(1) Die Bewertungen der einzelnen Prüfungsbereiche sind wie folgt zu gewichten:
- 1.
„Arbeitsabläufe in Straf- und Ordnungswidrigkeitenverfahren planen und umsetzen“ mit 15 Prozent, - 2.
„Gerichtliche Entscheidungen in Zivilprozessverfahren und in Zwangsvollstreckungsverfahren
in das bewegliche Vermögen vorbereiten und deren Umsetzung unterstützen“mit 15 Prozent, - 3.
„Fachliche Sachbearbeitung“ mit 30 Prozent, - 4.
„Auskünfte in Nachlasssachen und betreuungsgerichtlichen Angelegenheiten erteilen“ mit 30 Prozent sowie- 5.

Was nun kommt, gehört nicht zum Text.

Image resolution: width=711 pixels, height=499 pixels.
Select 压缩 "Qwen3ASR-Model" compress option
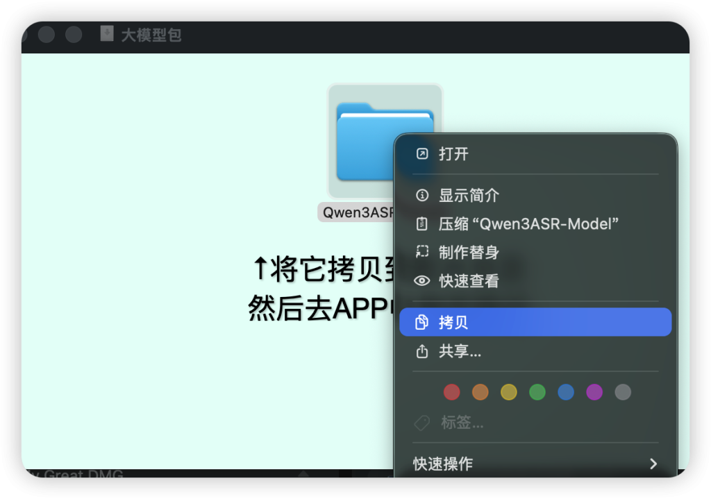click(528, 223)
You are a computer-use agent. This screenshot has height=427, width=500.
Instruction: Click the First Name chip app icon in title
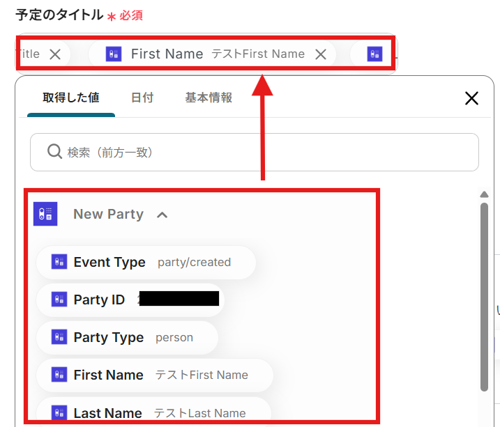coord(114,54)
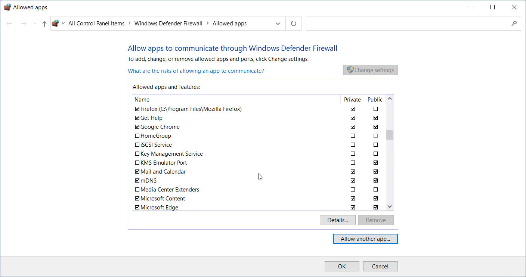Viewport: 526px width, 277px height.
Task: Click the Back navigation arrow
Action: coord(9,24)
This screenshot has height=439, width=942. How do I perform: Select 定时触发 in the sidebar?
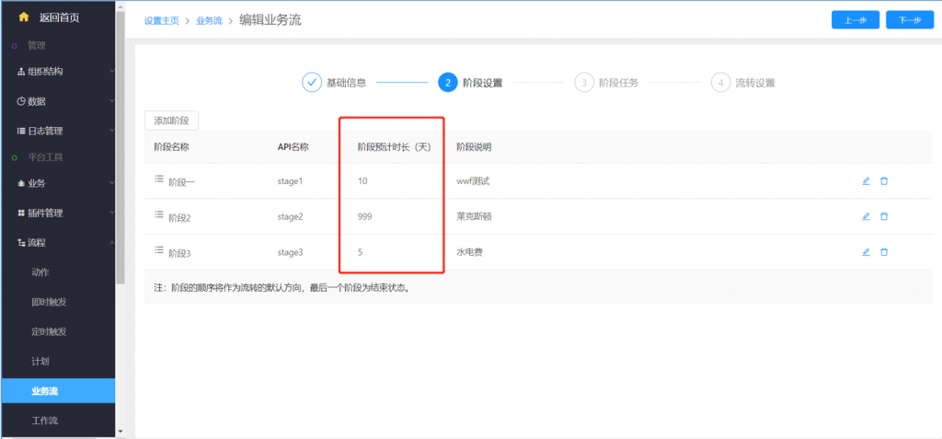[x=48, y=331]
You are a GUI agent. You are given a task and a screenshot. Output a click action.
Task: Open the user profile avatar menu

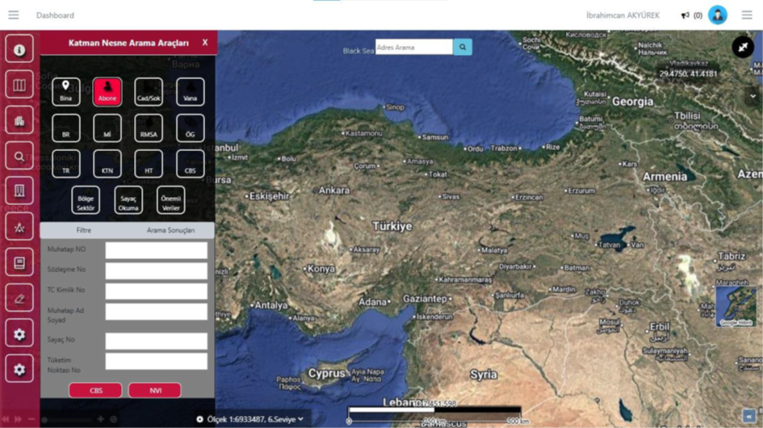(717, 15)
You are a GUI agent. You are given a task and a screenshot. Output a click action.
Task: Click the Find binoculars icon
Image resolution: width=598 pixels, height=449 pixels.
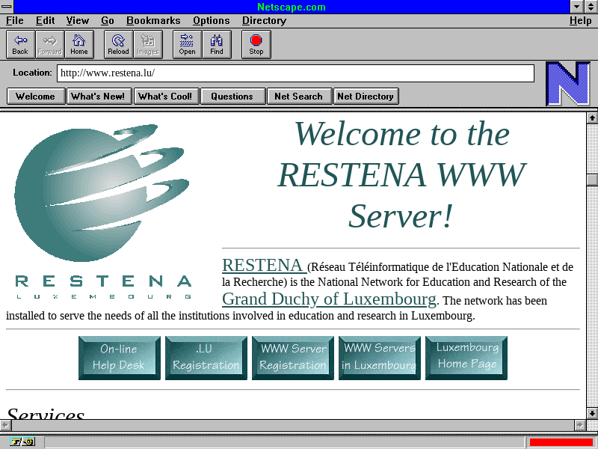click(x=217, y=44)
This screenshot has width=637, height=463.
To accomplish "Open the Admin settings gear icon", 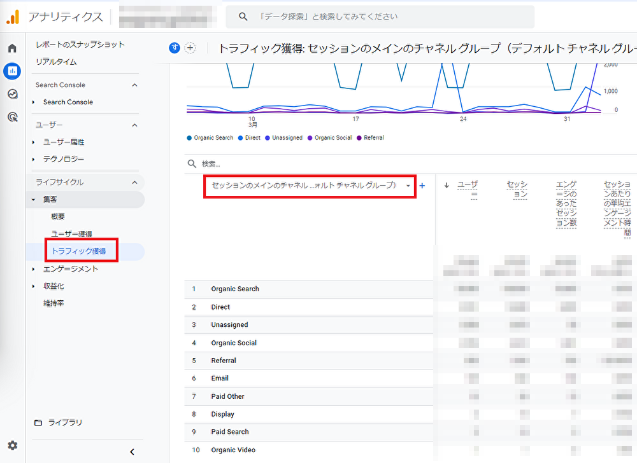I will click(x=12, y=445).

„Wirtschafts- und Sozialkunde“ mit 10 Prozent.
(2) Die Abschlussprüfung ist bestanden, wenn die Prüfungsleistungen – auch unter Berücksichtigung einer mündlichen Ergänzungsprüfung nach § 17 – wie folgt bewertet worden sind:
- 1.
- im Gesamtergebnis von Teil 1 und Teil 2 mit mindestens „ausreichend“,
- 2.
- im Ergebnis von Teil 2 mit mindestens „ausreichend“,
- 3.
- in mindestens zwei Prüfungsbereichen von Teil 2 mit mindestens „ausreichend“ und
- 4.
- in keinem Prüfungsbereich von Teil 2 mit „ungenügend“.